In addition to India’s advantage the whole Globalization theme is improving consistently and scope for
outsourced players to grow their Revenues is increasing consistently. From Cost reduction to Increased
Business focus, ITES players are getting more integrated with corporate leading to several Cross Selling
opportunities. EClerx is one of the few companies which have found their Niche in this huge space and
scaled up their business rapidly.
The most comforting factor for us in EClerx is its Top Quality management and their track record in
Finding new Growth avenues and flawless execution of strategies. We believe that the company will
continue to add new Service lines and grow its business consistently. Company generates huge amounts of
Cash from its business and deployment has been good with Large Dividends + Meaningful Acquisitions.

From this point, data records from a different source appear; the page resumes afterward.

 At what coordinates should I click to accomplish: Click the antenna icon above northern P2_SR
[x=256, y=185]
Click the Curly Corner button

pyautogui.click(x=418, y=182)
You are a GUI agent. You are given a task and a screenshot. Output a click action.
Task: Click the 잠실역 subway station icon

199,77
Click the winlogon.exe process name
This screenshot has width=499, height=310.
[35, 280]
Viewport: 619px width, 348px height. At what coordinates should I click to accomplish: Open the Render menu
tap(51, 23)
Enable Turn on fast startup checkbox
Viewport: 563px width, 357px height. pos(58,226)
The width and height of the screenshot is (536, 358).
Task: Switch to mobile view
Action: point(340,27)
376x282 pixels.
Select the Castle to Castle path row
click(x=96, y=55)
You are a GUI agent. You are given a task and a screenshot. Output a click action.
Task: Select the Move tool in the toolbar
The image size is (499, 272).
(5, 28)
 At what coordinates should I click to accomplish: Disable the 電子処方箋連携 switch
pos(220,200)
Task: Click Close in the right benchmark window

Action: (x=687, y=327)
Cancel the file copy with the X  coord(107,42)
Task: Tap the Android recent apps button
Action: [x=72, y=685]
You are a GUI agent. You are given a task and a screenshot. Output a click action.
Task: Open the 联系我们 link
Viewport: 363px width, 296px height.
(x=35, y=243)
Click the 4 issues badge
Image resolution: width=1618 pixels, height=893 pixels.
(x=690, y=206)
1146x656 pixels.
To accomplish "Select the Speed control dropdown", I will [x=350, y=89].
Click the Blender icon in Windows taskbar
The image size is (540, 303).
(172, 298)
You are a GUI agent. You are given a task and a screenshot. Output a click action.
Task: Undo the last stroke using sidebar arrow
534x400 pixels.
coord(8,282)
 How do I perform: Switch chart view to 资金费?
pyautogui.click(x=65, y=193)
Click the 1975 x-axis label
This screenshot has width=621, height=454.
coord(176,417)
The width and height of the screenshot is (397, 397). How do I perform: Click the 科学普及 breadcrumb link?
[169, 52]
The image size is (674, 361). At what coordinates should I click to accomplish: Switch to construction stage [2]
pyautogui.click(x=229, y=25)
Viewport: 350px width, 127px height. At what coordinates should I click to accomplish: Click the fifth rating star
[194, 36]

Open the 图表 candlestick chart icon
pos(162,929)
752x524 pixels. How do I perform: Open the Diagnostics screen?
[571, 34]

There are few companies in Markets which give Investors such High Quality Management + Superior Return
Ratios + Decent Growth.
EClerx Ltd in spite of these advantages, is trading at around 8-9X its FY-14 Earnings estimates which is
cheap for a company whose ROE’s are as high as 50%. Company’s Strong Free Cash Flows along with a
decent Dividend Yield will limit the downside in the Stock. While the Near Term growth prospects looks
dull, the Long Term potential is getting stronger. We believe, Investors who are accumulating this stock at
current levels will reap Rich Rewards over the next few years.